What is the IP address of your computer?
2. Within the IP packet header, what is the value in the upper layer protocol field? 3. How many bytes are in the IP header? How many bytes are in the payload of the
IP datagram? Explain how you determined the number of payload bytes. 4. Has this IP datagram been fragmented? Explain how you determined whether or
not the datagram has been fragmented.
Next, sort the traced packets according to IP source address by clicking on the Source column header; a small downward pointing arrow should appear next to the word Source. If the arrow points up, click on the Source column header again. Select the first ICMP Echo Request message sent by your computer, and expand the Internet Protocol portion in the “details of selected packet header” window. In the “listing of captured packets” window, you should see all of the subsequent ICMP messages (perhaps with additional interspersed packets sent my other protocols running on your computer) below this first ICMP. Use the down arrow to move through the ICMP messages sent by your computer.

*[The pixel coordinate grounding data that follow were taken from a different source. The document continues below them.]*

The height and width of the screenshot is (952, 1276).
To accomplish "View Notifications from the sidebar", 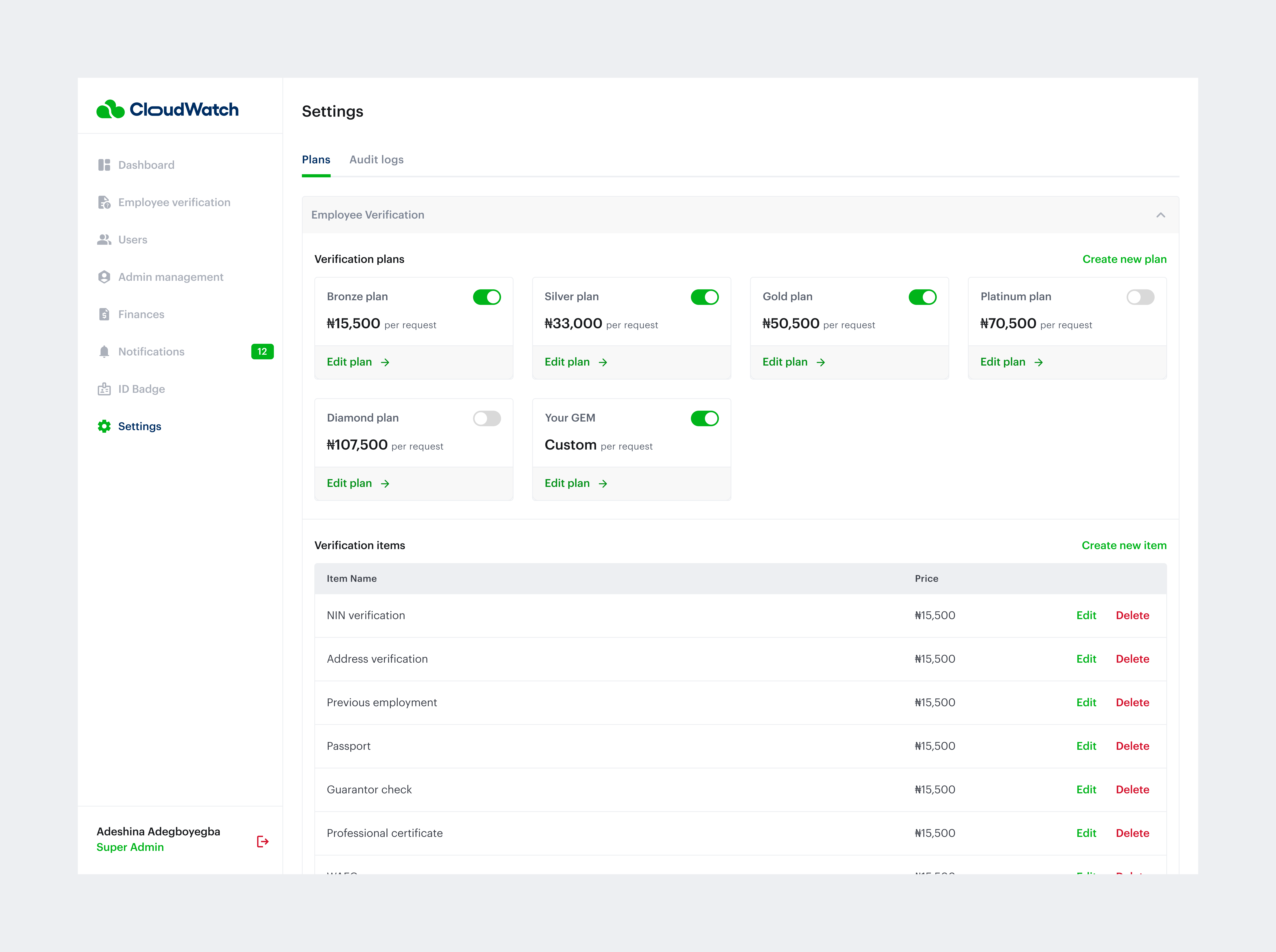I will pos(151,352).
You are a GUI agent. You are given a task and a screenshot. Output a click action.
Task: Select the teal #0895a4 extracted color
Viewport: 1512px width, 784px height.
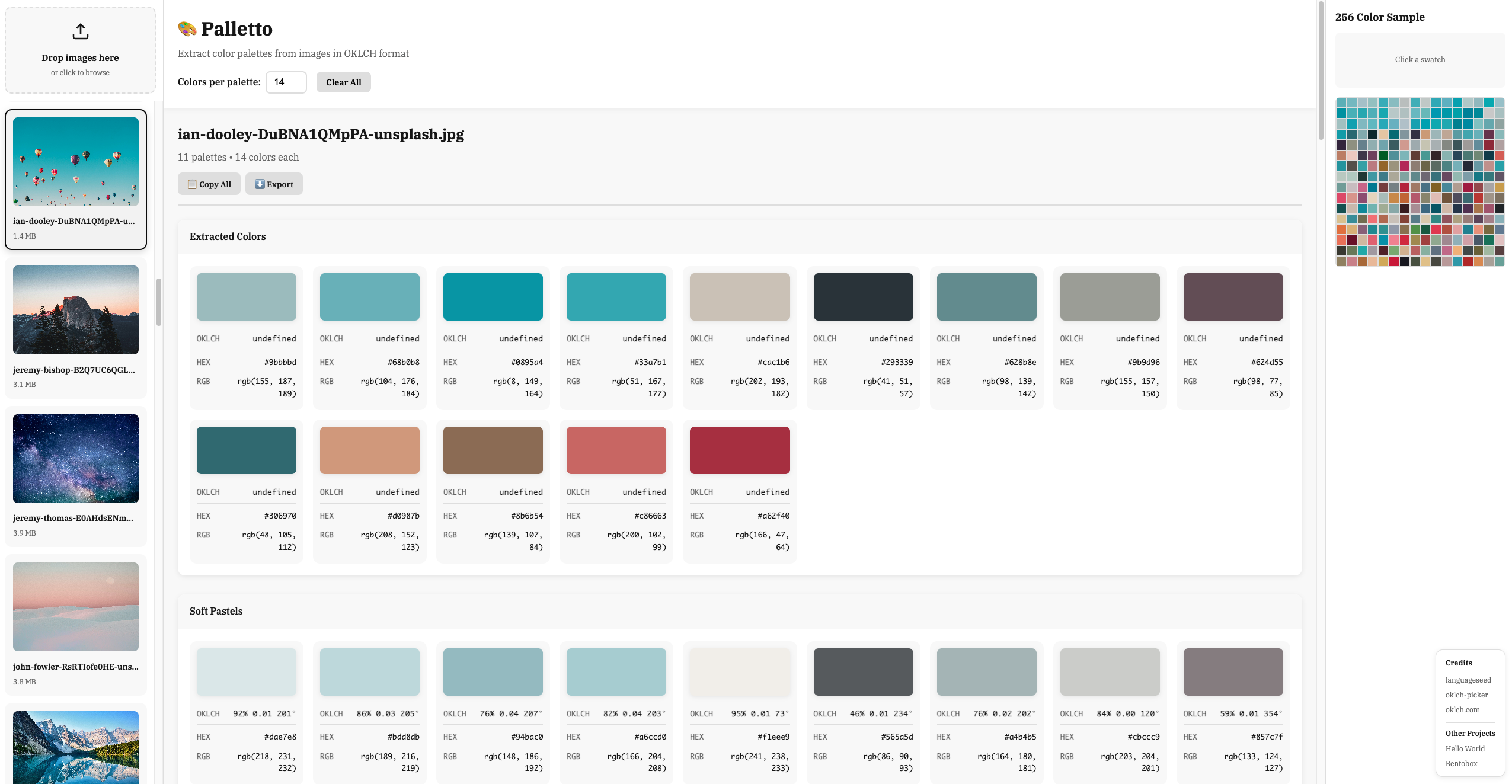coord(492,296)
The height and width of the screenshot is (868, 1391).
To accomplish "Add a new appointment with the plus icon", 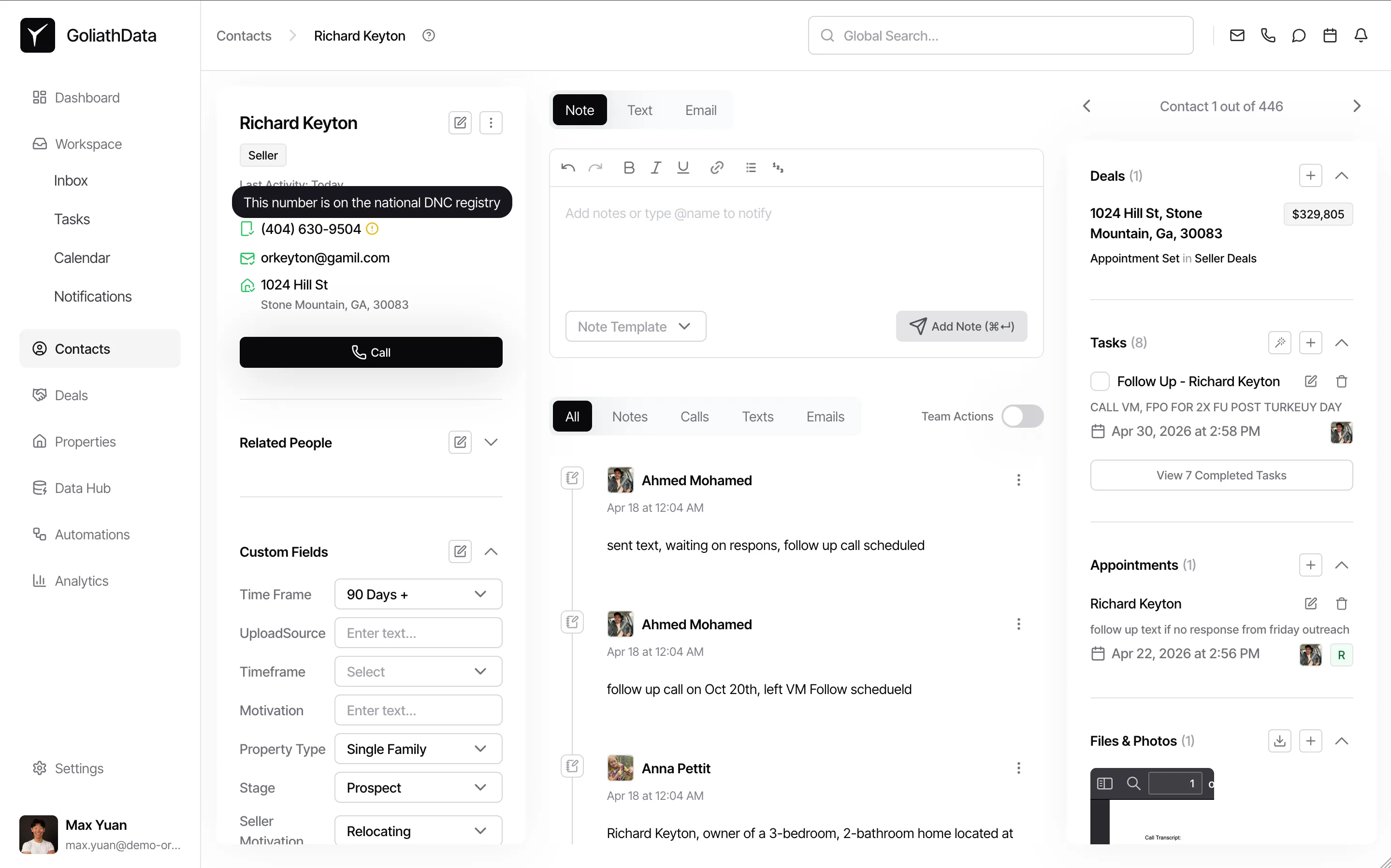I will click(1310, 565).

5. Which fields in the IP datagram always change from one datagram to the next within this series of ICMP messages sent by your computer?

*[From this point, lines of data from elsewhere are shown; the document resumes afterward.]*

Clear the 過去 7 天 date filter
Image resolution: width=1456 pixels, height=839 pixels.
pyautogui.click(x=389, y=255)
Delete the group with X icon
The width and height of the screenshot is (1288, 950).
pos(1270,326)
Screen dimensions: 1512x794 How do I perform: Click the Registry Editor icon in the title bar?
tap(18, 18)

6. Which fields stay constant? Which of the fields must stay constant? Which fields must change? Why?
7. Describe the pattern you see in the values in the Identification field of the IP datagram
Next (with the packets still sorted by source address) find the series of ICMP TTL- exceeded replies sent to your computer by the nearest (first hop) router.
8. What is the value in the Identification field and the TTL field? 9. Do these values remain unchanged for all of the ICMP TTL-exceeded replies sent
to your computer by the nearest (first hop) router? Why?
Fragmentation Sort the packet listing according to time again by clicking on the Time column.
10. Find the first ICMP Echo Request message that was sent by your computer after you changed the Packet Size in pingplotter to be 2000. Has that message been fragmented across more than one IP datagram? [Note: if you find your packet has not been fragmented, you should download the zip file http://gaia.cs.umass.edu/wireshark-labs/wireshark-traces.zip and extract the ip- ethereal-trace-1packet trace. If your computer has an Ethernet interface, a packet size of 2000 should cause fragmentation.3]
11. Print out the first fragment of the fragmented IP datagram. What information in the IP header indicates that the datagram been fragmented? What information in the IP header indicates whether this is the first fragment versus a latter fragment? How long is this IP datagram?
3 The packets in the ip-ethereal-trace-1 trace file in http://gaia.cs.umass.edu/wireshark-labs/wireshark- traces.zip are all less that 1500 bytes. This is because the computer on which the trace was gathered has an Ethernet card that limits the length of the maximum IP packet to 1500 bytes (40 bytes of TCP/IP header data and 1460 bytes of upper-layer protocol payload). This 1500 byte value is the standard maximum length allowed by Ethernet. If your trace indicates a datagram longer 1500 bytes, and your computer is using an Ethernet connection, then Wireshark is reporting the wrong IP datagram length; it will likely also show only one large IP datagram rather than multiple smaller datagrams.. This inconsistency in reported lengths is due to the interaction between the Ethernet driver and the Wireshark software. We recommend that if you have this inconsistency, that you perform this lab using the ip-ethereal-trace-1 trace file.
12. Print out the second fragment of the fragmented IP datagram. What information in the IP header indicates that this is not the first datagram fragment? Are the more fragments? How can you tell?
13. What fields change in the IP header between the first and second fragment? Now find the first ICMP Echo Request message that was sent by your computer after you changed the Packet Size in pingplotter to be 3500.
14. How many fragments were created from the original datagram? 15. What fields change in the IP header among the fragments?